> _任务目标_:
(1) 在关于 SMMUv3 设备复位流程的文本中，向 SMMU_CR0 寄存器写入的值确认生效后，哪个寄存器的对应位会随之更新？
(2) 请紧接关于 SMMUv3 设备复位流程的文本最后一句往下续写。

> _所给文本_:
__________________________________________________
复位 SMMUv3 设备完成硬件 SMMUv3 设备的使能,这个过程大体如下:

  1. 检查 SMMU_CR0 寄存器,如果 SMMU 已经使能,则更新 SMMU_GBPA 寄存器,停止所有传入的事务。
  2. 禁用 SMMU 设备的所有功能,包括命令队列、事件队列,和 PRI 队列 等,这里可以看到 SMMU 的一种独特的寄存器写入模式,SMMU_CR0 寄存器有一个对应的确认寄存器 SMMU_CR0ACK,当向 SMMU_CR0 寄存器写入的值确认生效时,SMMU_CR0ACK 寄存器对应的位会被更新,这里在写入 SMMU_CR0 寄存器时,会等待 SMMU_CR0ACK 寄存器对应位的更新,以确定写入生效,还有其它几个 SMMU 寄存器的写入模式与此类似。
  3. 写入SMMU_CR1 寄存器,配置表和队列的内存属性,流表、命令队列、事件队列和 PRI 队列等的可缓存性,可共享性。
  4. 写入SMMU_CR2 寄存器,配置 RECINVSIDE2HBTM
  5. 将前面在初始化数据结构中创建的流表基址配置,流表基址值写入对应的寄存器。
  6. 将前面在初始化数据结构中创建的命令队列基址值,命令队列生产者指针,命令队列消费者指针,扩展命令队列相关的配置写入对应的寄存器,并写入 SMMU_CR0 寄存器 启用命令队列
  7. 向命令队列中发送几条命令,无效任何缓存配置,陈旧的 TLB 项等。
  8. 将前面在初始化数据结构中创建的事件队列基址值,事件队列生产者指针,事件队列消费者指针写入对应的寄存器,并写入 SMMU_CR0 寄存器 启用事件队列
  9. SMMUv3 硬件设备支持 PRI 时,将前面在初始化数据结构中创建的 PRI 队列基址值,PRI 队列生产者指针,PRI 队列消费者指针写入对应的寄存器,并写入 SMMU_CR0 寄存器 启用 PRI 队列
  10. 如果 SMMUv3 硬件设备支持 ATS 检查,则写入 SMMU_CR0 寄存器 启用 ATS 检查
  11. 配置中断。
  12. 如果没有配置旁路 SMMU 或禁用 SMMU,则写入 SMMU_CR0 寄存器开启 SMMU。
__________________________________________________
> _所给材料_:
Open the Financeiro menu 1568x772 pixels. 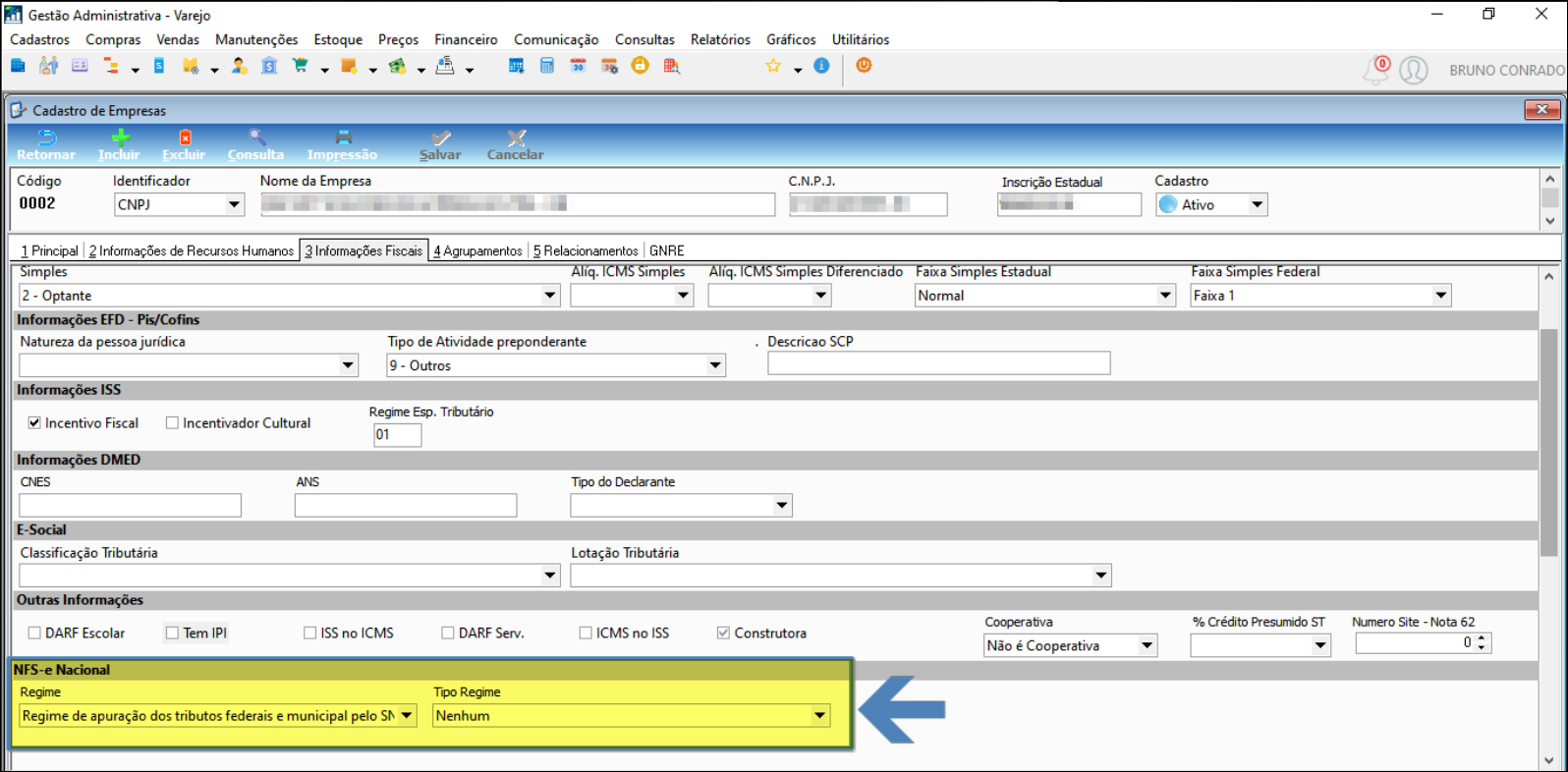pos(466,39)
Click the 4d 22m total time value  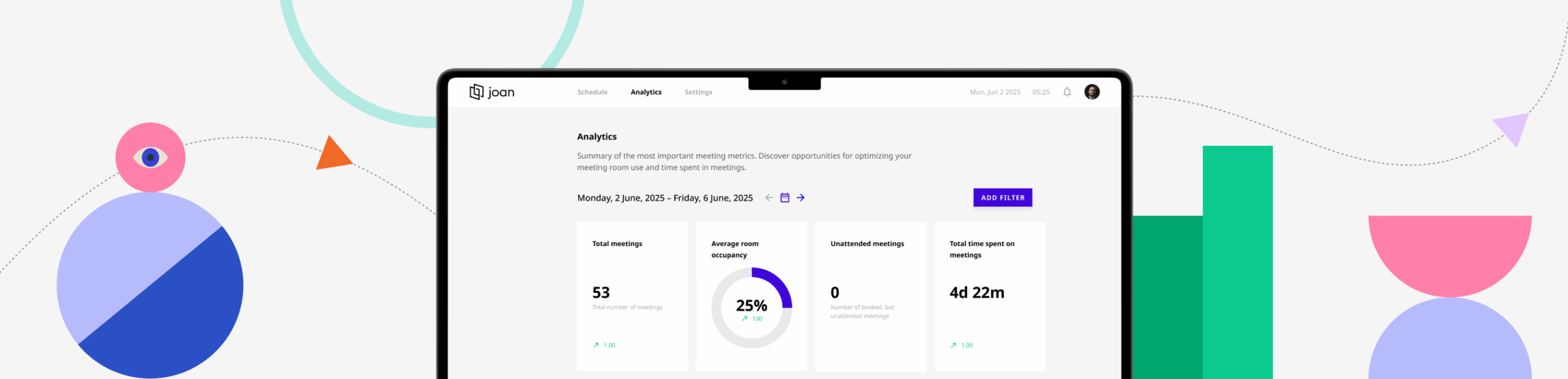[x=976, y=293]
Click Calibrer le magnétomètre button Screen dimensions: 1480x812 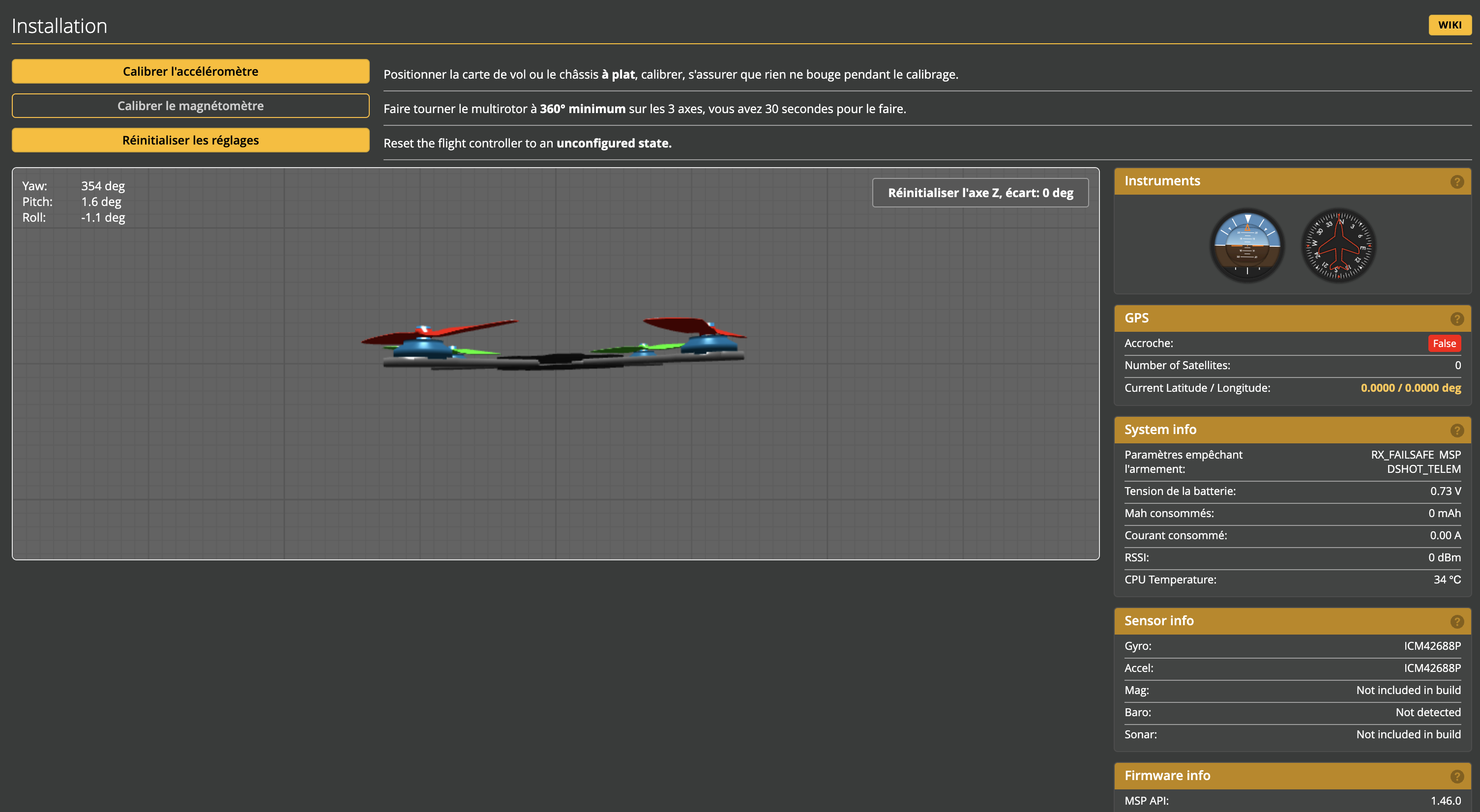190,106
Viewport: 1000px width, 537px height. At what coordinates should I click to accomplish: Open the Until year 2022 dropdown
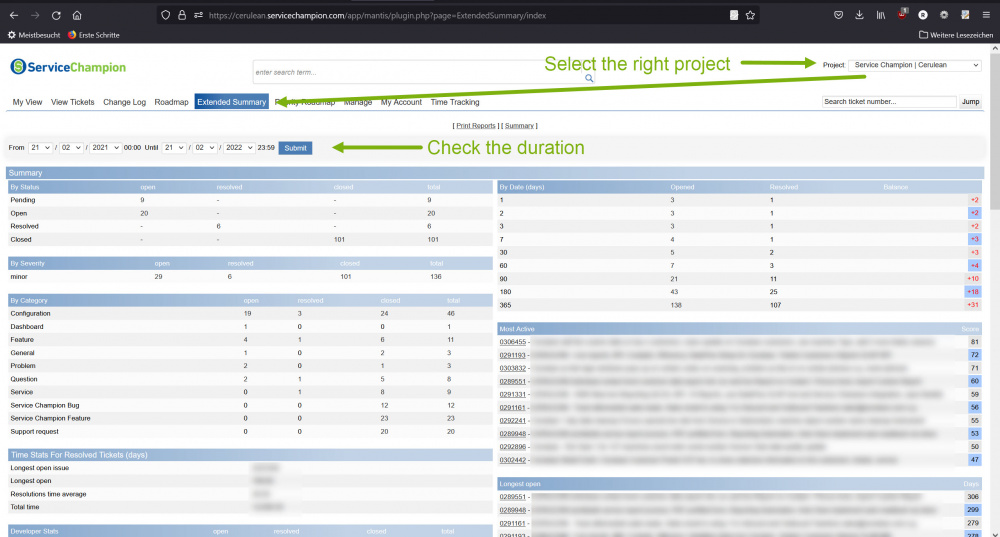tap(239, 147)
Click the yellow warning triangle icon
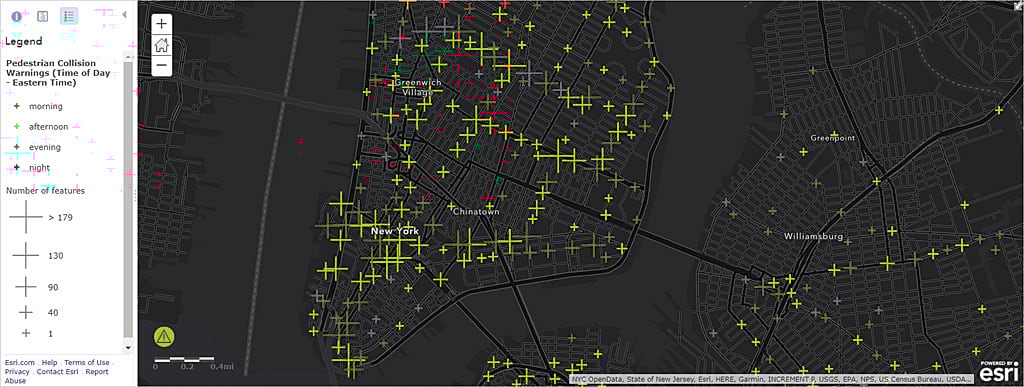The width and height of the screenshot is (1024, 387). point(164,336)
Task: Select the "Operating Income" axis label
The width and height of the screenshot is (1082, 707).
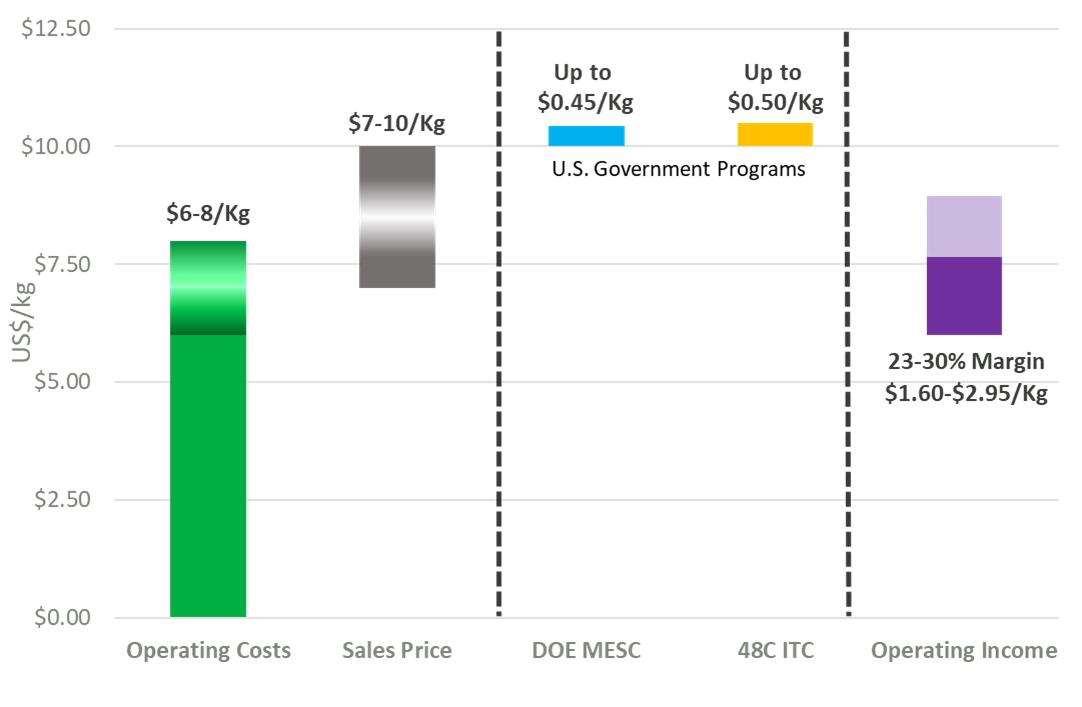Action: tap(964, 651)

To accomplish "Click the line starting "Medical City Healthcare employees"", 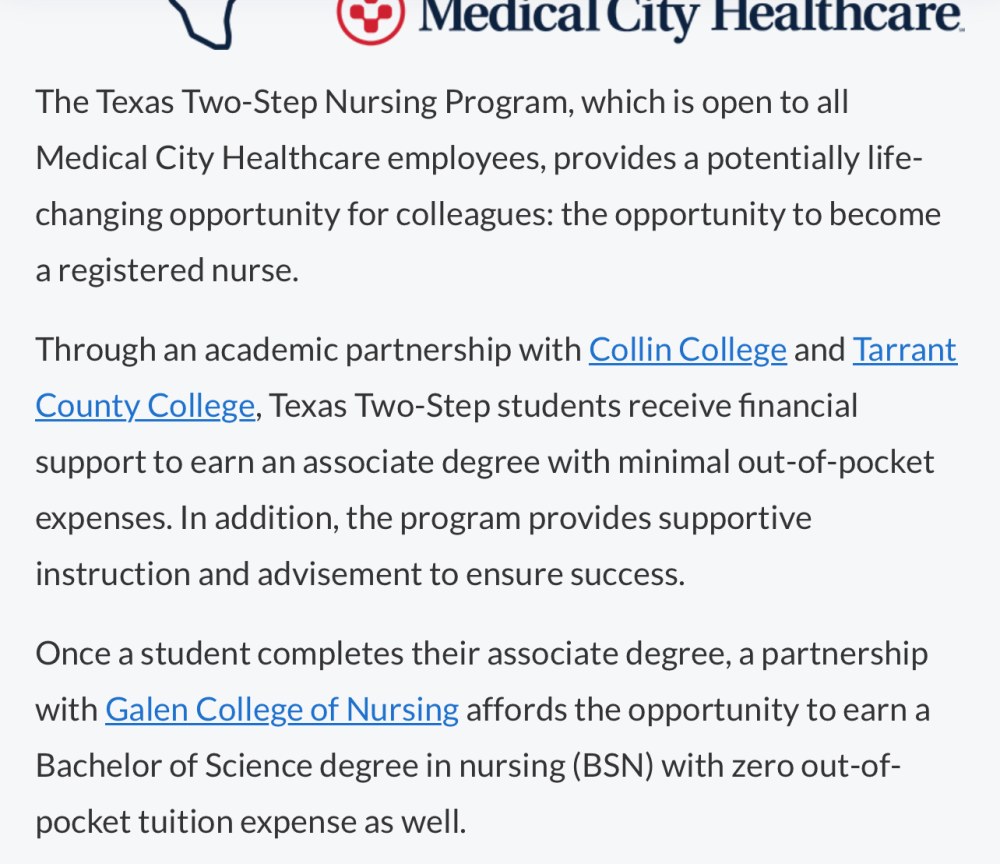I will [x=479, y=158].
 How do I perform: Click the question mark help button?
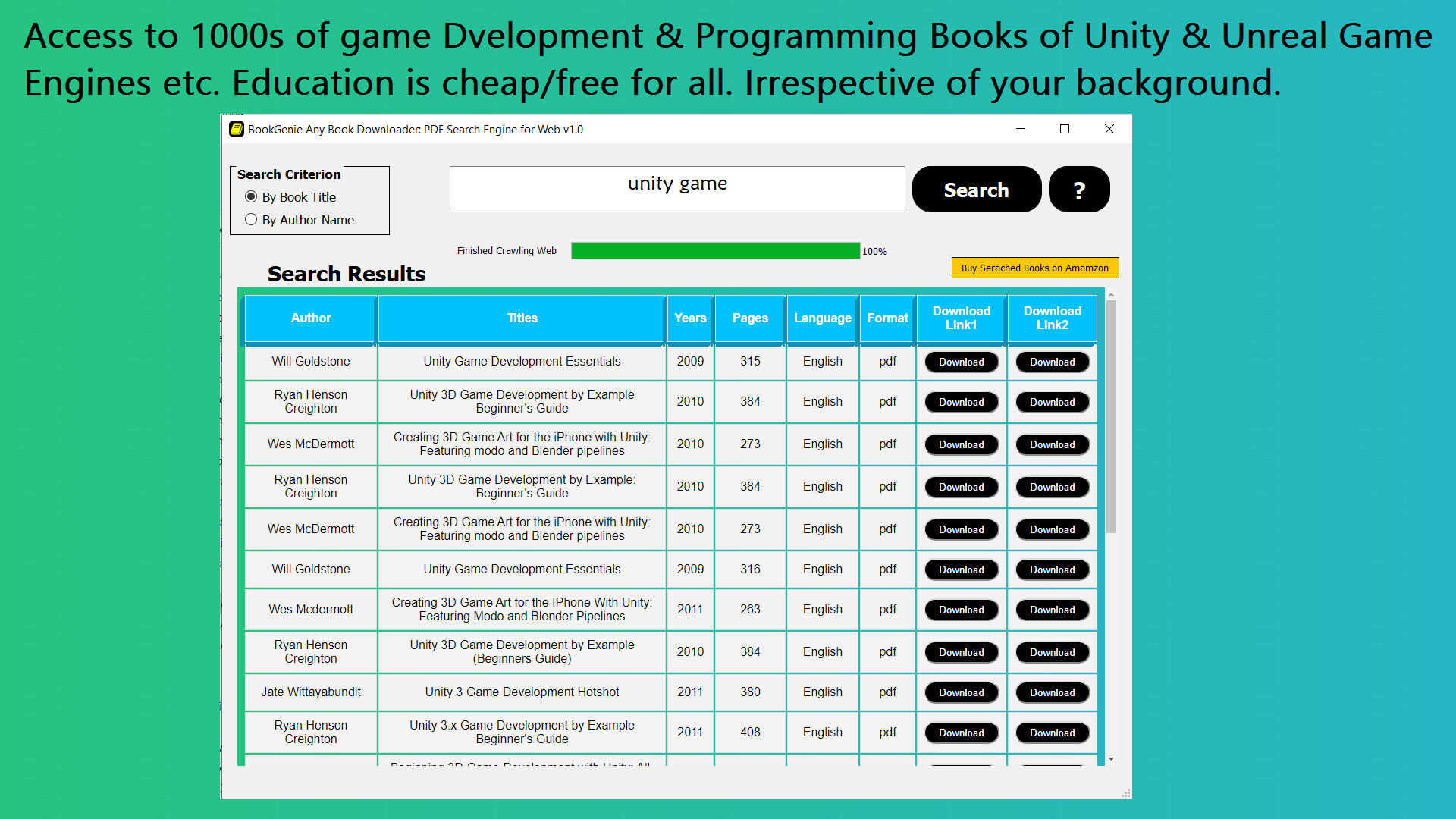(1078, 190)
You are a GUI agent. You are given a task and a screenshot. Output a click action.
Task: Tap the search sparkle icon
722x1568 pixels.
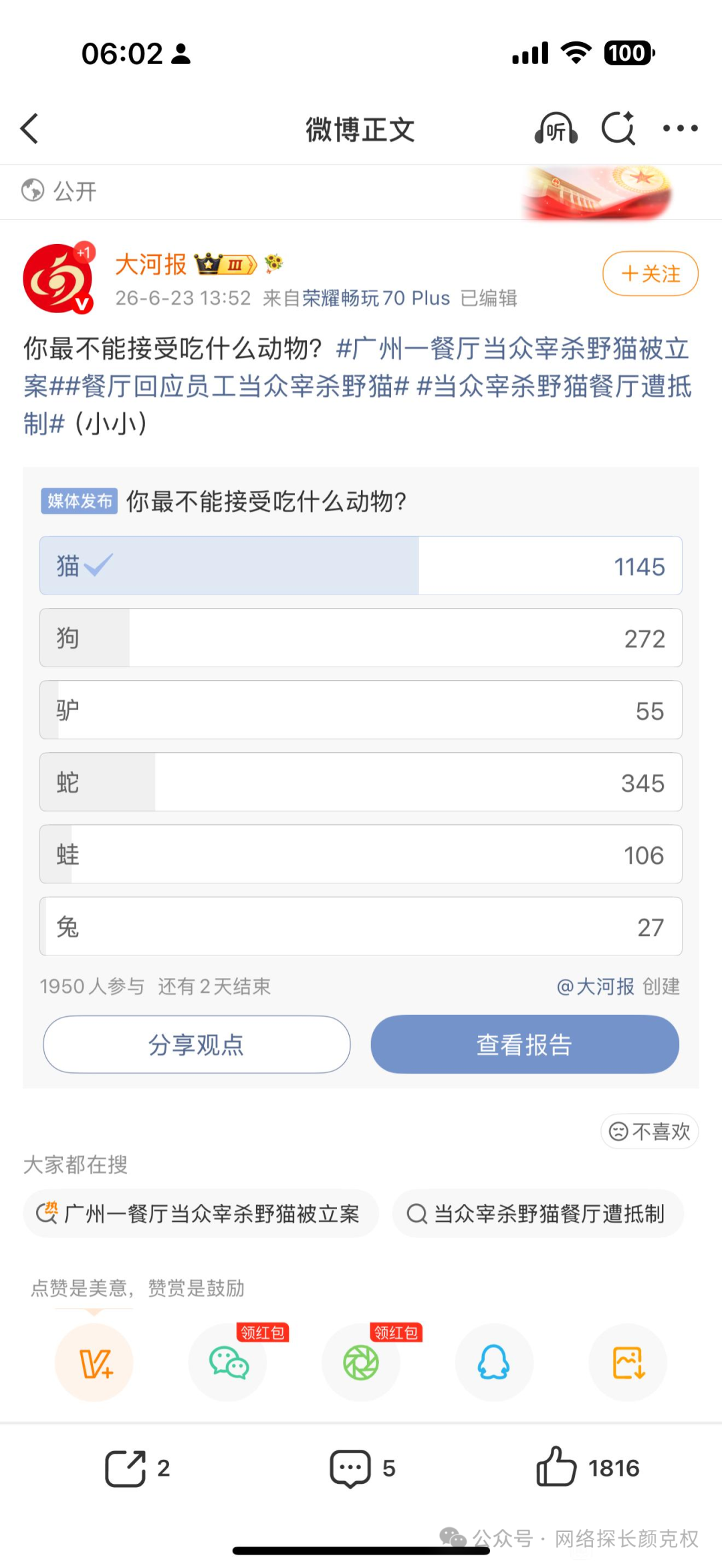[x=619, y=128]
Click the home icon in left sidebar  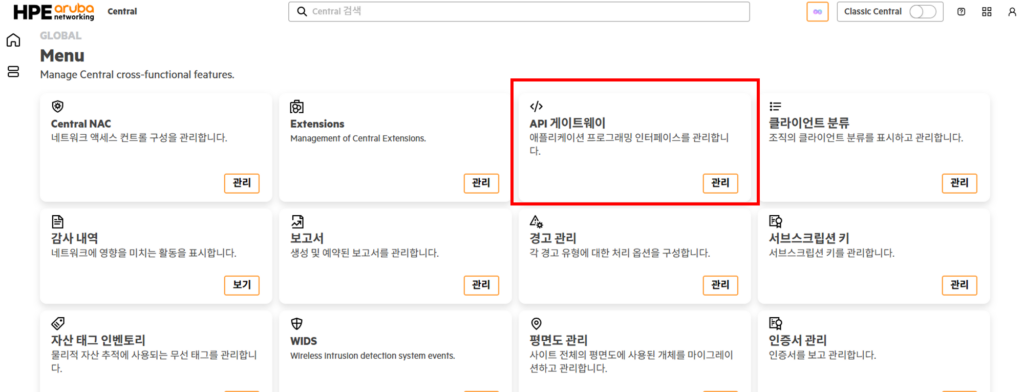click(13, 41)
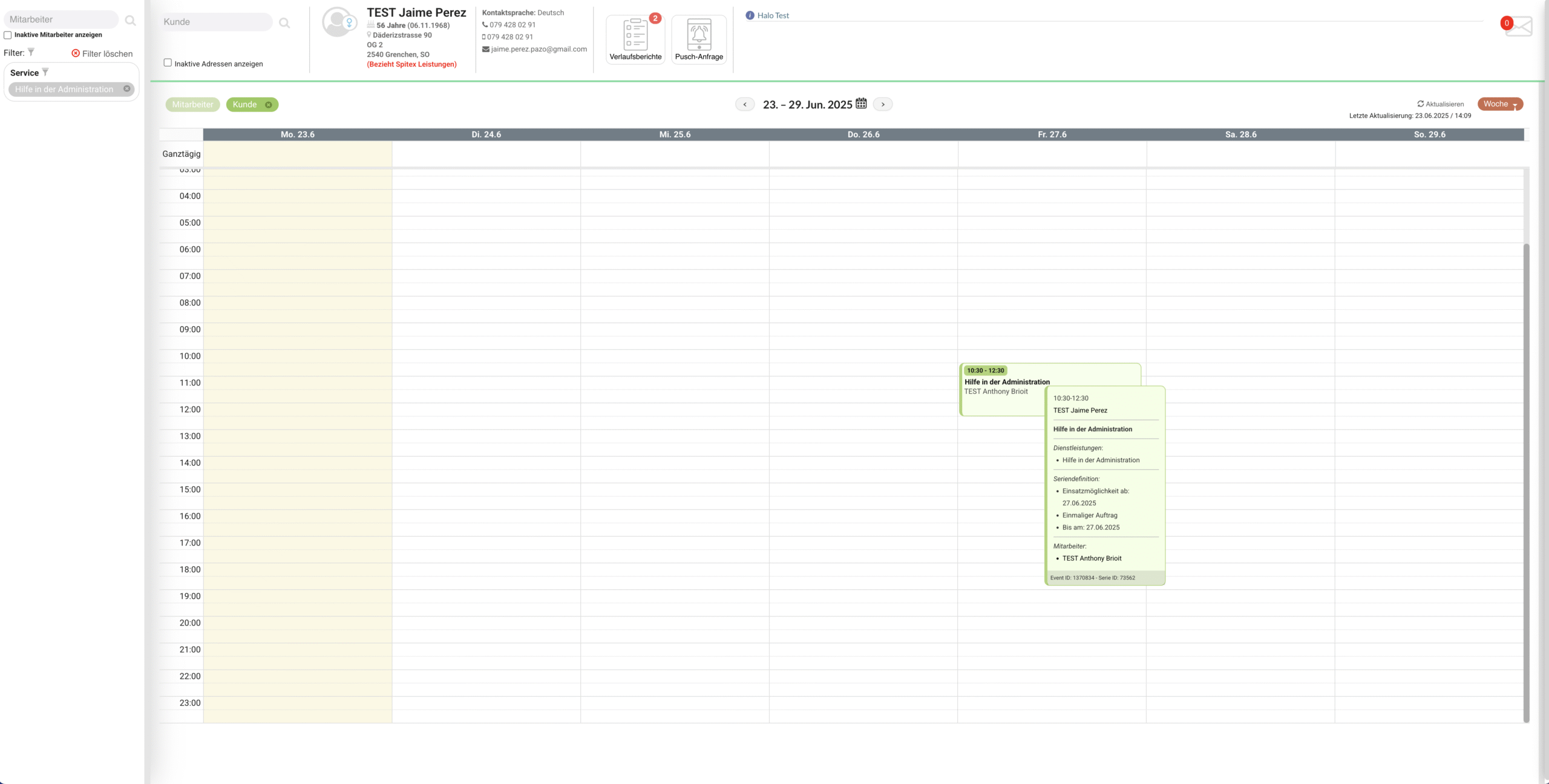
__________________________________________________
> _预期输出_:
(1) SMMU_CR0ACK 寄存器。

(2)
设置中断的过程如下:

  1. 写入 SMMU_IRQ_CTRL 寄存器禁用中断。
  2. 如果配置了使用联合中断,则向系统申请中断资源,并注册中断处理程序。
  3. 没有使用联合中断:
    • 配置 MSI;
    • 为事件队列请求中断线,并注册中断处理程序;
    • 为全局错误请求中断线,并注册中断处理程序;
    • SMMUv3 硬件设备支持 PRI 时,为 PRI 队列请求中断线,并注册中断处理程序。
  4. 写入 SMMU_IRQ_CTRL 寄存器启用中断。

arm_smmu_device_reset() 函数复位 SMMUv3 设备,集中设置 SMMUv3 设备的各种寄存器,和流表,队列,及中断相关的各个寄存器,并在最后使能 SMMU 硬件设备。

将 SMMUv3 设备注册到 IOMMU 子系统

arm_smmu_device_probe() 函数调用 iommu_device_register() 函数将 SMMUv3 设备注册进 IOMMU 子系统,iommu_device_register() 函数定义 (位于 drivers/iommu/iommu.c 文件中) 如下:

static LIST_HEAD(iommu_device_list);
static DEFINE_SPINLOCK(iommu_device_lock);
 . . . . . .
int iommu_device_register(struct iommu_device *iommu)
{
	spin_lock(&iommu_device_lock);
	list_add_tail(&iommu->list, &iommu_device_list);
	spin_unlock(&iommu_device_lock);
	return 0;
}
EXPORT_SYMBOL_GPL(iommu_device_register);

IOMMU 子系统用一个链表来维护系统中的 IOMMU 设备,将 SMMUv3 设备注册进 IOMMU 子系统即将表示 SMMUv3 设备的 struct iommu_device 对象放进 IOMMU 子系统的 IOMMU 设备链表中。

为各个总线类型设置 IOMMU 回调

arm_smmu_device_probe() 函数调用 arm_smmu_set_bus_ops() 函数为各个支持的总线类型设置 IOMMU 回调,arm_smmu_set_bus_ops() 函数定义 (位于 drivers/iommu/arm/arm-smmu-v3/arm-smmu-v3.c 文件中) 如下:

static int arm_smmu_set_bus_ops(struct iommu_ops *ops)
{
	int err;

#ifdef CONFIG_PCI
	if (pci_bus_type.iommu_ops != ops) {
		err = bus_set_iommu(&pci_bus_type, ops);
		if (err)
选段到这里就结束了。